COLLEGE STATION, TX – Fourteen Canine Search & Rescue teams from across the United States passed the test to become a FEMA-certified canine team during trials on Oct. 21-22 at the Texas A&M Engineering Extension Service (TEEX) Disaster City®.
Fifteen dogs and their handlers traveled to College Station from Florida, Virginia, California, Ohio, Missouri, Washington, Colorado and Massachusetts. Canine teams in the FEMA system are required to recertify at least every three years. For some dogs, this was their initial certification opportunity and for others, this was a recertification. 
Texas Task Force 1 Canine Coordinator Christy Bormann says, “This evaluation is similar to when a doctor has to take a Board exam. Texas Task Force 1 is excited to have teams from all over the FEMA system come together to perform this certification. Just being able to get this group of people together in one place to help put new teams into the FEMA system is pretty amazing.” 
When the handlers and their dogs arrived at Disaster City®, they were immediately sequestered so they could not see the testing area.

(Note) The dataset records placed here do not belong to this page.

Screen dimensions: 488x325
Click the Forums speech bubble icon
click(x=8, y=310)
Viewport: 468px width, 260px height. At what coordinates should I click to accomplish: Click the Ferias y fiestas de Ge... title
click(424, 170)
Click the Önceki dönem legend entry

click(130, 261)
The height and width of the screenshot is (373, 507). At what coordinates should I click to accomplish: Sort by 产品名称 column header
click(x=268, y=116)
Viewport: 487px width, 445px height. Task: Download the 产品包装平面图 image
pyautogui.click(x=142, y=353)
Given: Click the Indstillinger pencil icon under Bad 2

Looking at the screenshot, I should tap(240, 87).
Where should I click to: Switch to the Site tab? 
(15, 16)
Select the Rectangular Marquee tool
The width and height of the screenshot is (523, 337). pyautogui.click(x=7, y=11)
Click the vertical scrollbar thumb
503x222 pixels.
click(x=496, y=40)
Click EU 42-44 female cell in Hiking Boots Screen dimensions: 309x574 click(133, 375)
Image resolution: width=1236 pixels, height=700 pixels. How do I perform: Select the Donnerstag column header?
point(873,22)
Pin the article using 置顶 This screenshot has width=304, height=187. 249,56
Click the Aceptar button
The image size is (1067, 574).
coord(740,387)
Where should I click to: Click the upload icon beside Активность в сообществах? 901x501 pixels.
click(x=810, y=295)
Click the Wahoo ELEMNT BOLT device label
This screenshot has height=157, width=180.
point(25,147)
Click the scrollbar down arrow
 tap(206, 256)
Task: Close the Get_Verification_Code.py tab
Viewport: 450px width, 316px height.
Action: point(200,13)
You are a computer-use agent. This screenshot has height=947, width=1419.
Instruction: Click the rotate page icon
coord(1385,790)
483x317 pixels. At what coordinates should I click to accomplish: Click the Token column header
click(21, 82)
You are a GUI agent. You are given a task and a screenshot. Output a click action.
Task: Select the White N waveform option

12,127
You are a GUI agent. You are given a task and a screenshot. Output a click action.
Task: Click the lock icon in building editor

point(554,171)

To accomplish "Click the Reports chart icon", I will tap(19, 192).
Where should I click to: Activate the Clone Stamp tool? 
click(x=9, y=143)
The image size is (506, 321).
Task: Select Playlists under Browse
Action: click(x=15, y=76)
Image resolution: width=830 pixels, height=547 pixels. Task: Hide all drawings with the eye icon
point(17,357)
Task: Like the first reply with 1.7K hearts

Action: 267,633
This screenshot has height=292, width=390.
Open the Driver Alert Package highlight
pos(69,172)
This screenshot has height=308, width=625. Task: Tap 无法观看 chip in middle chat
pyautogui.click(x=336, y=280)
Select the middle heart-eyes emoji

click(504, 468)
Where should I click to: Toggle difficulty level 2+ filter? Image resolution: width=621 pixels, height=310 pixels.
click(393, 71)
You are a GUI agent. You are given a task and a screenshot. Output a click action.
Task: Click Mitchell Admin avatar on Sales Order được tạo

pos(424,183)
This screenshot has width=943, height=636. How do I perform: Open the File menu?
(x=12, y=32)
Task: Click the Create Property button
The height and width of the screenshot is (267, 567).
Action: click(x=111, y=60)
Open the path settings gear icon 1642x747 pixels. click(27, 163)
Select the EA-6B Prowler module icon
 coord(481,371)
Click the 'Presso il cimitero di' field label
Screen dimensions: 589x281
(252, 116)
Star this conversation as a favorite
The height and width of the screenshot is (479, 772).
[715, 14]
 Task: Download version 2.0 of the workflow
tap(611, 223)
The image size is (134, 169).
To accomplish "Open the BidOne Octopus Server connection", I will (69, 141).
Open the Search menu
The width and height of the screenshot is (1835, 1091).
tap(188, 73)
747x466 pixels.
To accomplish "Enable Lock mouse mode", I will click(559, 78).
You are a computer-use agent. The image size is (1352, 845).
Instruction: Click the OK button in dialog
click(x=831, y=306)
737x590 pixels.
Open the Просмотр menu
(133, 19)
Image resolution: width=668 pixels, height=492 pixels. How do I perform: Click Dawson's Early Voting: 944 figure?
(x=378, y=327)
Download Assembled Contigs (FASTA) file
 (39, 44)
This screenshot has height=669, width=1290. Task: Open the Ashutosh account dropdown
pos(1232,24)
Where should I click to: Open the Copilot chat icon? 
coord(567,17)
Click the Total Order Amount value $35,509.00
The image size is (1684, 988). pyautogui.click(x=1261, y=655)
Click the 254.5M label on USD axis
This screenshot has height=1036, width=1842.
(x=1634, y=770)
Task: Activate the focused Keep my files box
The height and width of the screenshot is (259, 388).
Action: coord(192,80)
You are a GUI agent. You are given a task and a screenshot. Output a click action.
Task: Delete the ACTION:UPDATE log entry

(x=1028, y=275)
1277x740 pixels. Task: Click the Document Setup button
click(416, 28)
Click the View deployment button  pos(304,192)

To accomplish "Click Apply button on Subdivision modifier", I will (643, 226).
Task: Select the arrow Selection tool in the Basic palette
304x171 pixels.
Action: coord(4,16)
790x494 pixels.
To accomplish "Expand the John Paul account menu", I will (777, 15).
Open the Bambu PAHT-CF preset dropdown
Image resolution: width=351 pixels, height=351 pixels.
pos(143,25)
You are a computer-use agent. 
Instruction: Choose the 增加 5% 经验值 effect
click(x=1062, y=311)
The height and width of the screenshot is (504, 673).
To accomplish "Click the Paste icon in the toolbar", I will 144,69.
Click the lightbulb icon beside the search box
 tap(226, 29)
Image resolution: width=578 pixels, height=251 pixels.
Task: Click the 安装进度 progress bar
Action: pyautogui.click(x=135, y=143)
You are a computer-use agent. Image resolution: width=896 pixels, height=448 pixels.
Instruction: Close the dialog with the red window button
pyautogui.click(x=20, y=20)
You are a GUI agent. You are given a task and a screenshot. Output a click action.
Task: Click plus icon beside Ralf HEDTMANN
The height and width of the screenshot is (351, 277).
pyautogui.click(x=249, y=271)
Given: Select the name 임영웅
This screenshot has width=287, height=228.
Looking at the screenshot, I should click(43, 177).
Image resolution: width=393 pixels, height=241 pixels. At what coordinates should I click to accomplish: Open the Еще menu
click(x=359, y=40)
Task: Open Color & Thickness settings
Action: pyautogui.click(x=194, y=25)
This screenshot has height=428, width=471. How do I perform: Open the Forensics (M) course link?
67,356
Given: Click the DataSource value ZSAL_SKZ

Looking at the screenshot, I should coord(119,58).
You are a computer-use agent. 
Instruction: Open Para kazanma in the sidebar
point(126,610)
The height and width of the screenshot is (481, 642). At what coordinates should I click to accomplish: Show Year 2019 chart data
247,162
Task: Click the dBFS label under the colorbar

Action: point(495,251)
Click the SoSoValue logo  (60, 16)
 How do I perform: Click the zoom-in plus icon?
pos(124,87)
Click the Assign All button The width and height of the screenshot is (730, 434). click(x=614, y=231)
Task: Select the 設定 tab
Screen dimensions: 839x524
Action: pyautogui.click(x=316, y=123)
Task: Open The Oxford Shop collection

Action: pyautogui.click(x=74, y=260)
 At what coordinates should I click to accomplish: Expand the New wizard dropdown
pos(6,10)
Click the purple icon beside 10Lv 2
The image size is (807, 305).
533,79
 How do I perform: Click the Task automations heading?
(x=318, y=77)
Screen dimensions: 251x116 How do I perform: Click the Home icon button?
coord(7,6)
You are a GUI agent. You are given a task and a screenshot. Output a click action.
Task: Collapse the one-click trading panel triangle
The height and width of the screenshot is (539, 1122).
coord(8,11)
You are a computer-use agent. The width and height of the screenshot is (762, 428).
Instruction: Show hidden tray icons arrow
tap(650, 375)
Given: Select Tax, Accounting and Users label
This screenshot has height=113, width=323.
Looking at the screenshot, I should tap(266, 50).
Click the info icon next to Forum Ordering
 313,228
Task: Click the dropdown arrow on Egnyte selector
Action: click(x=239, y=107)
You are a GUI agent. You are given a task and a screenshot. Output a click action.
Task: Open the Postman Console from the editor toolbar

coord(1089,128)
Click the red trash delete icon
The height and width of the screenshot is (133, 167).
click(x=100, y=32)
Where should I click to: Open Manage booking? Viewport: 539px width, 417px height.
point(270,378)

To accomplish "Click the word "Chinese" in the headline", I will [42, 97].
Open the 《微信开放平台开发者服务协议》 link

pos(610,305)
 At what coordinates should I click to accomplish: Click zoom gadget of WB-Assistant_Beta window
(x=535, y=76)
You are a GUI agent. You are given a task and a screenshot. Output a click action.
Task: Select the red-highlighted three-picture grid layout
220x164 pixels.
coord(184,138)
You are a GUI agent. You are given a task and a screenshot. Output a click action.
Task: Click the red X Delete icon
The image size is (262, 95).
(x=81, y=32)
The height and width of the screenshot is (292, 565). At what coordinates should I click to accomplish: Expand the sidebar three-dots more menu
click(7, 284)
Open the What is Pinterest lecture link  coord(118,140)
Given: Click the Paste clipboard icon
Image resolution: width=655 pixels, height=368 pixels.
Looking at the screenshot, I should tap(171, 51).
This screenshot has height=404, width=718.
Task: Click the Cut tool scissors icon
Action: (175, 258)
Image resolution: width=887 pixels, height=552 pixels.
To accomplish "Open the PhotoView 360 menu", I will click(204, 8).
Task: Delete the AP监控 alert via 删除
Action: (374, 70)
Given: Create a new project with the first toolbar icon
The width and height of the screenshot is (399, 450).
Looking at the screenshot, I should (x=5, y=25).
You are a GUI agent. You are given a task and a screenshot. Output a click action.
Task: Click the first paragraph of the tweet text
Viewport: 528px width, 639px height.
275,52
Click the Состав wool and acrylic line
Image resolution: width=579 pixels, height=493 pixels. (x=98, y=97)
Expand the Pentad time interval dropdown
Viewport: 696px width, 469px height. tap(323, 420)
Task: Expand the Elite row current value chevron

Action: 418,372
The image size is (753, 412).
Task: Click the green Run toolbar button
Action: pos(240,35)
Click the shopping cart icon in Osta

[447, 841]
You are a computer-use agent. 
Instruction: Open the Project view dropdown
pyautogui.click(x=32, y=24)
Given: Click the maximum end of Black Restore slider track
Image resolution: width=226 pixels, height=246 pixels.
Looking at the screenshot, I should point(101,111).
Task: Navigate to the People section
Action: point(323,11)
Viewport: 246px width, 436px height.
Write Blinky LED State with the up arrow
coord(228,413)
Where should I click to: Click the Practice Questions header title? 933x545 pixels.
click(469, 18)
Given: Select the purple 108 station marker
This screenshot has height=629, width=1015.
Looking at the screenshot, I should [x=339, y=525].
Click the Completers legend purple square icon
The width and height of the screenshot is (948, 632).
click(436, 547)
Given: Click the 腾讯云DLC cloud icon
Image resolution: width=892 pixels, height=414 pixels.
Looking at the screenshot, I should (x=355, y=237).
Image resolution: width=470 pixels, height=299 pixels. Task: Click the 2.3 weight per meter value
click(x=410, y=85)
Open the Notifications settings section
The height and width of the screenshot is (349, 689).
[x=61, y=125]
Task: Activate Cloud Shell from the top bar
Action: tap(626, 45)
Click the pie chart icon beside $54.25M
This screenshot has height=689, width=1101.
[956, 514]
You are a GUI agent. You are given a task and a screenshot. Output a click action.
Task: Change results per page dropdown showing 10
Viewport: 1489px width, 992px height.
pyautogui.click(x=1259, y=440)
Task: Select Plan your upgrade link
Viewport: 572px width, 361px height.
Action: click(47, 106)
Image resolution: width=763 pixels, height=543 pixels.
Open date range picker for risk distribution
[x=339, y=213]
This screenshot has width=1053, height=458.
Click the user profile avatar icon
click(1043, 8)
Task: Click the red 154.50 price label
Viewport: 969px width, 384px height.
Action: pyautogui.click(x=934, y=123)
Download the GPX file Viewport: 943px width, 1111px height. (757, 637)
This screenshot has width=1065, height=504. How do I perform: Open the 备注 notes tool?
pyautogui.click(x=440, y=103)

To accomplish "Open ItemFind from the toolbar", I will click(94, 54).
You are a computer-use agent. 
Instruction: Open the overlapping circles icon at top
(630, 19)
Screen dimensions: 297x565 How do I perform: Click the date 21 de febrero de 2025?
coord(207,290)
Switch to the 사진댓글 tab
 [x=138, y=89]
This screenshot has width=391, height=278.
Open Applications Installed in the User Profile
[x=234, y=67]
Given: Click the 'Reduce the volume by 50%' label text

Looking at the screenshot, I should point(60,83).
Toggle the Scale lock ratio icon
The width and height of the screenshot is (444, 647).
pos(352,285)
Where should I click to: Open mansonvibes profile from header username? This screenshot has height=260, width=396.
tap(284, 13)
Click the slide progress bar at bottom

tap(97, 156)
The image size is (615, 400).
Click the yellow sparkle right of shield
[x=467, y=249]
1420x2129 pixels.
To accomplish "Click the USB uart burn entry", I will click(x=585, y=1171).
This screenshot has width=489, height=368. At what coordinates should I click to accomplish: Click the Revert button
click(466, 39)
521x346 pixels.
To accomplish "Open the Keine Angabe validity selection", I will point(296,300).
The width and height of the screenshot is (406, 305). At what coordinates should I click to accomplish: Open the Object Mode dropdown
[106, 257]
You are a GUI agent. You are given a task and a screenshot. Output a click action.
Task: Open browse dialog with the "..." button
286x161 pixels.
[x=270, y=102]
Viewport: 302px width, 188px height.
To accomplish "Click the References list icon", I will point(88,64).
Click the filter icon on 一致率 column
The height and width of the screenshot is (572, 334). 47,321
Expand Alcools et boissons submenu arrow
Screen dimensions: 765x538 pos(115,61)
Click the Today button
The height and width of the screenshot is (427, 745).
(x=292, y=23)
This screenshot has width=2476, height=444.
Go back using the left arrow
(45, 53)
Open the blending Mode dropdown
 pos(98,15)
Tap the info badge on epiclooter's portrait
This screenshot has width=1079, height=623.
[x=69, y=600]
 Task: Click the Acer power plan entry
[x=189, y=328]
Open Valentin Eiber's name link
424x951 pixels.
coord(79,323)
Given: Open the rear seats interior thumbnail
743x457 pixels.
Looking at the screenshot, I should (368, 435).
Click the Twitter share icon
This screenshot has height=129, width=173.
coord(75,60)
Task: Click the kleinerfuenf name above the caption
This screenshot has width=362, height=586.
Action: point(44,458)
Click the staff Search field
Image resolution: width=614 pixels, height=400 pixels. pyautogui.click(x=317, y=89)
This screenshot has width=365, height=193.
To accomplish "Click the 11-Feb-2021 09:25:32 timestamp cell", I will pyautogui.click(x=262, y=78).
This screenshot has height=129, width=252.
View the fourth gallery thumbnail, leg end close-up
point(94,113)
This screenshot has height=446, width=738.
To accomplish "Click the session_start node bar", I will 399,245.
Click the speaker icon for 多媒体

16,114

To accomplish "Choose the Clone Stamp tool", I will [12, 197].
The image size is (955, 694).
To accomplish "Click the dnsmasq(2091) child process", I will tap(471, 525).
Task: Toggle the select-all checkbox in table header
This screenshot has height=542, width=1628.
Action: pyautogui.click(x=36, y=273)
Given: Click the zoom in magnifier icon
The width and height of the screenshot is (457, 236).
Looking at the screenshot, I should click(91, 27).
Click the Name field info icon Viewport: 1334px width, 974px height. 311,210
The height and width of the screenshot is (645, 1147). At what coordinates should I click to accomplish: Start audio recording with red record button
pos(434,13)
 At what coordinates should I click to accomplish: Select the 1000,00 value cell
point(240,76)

The tests are set up to simulate the conditions found at a real disaster.
When it was their turn to test, a volunteer TX-TF1 member escorted the canine team to the testing area. The handler asked the evaluator some basic questions similar to those asked on a true response, such as: “Is the scene safe?” “Do you know if anyone is missing?”
The team was then assigned a search area and allowed to search the rubble pile for 20 minutes. For this evaluation, there could be anywhere from 1-6 victims hidden in a search area. As the dog searched the rubble pile, it would detect scents from the live volunteer “victim” hidden in the rubble and signal to the handler, by barking, that it had found a live person. The handler would then mark the victim’s location and the team would go back to work searching for more trapped people.
After 20 minutes, the team got a 10-15 minute break before they went through a second similar evaluation at a different location in Disaster City®. After the evaluations were completed and certificates were awarded, all of the teams could get one-on-one feedback from their evaluators, some of FEMA’s best canine search and rescue handlers. 
This provided valuable feedback to handlers on how they work with their dog and things that they could do to improve their skills for real-life disaster deployments. It also made the experience both a final exam and a good training opportunity.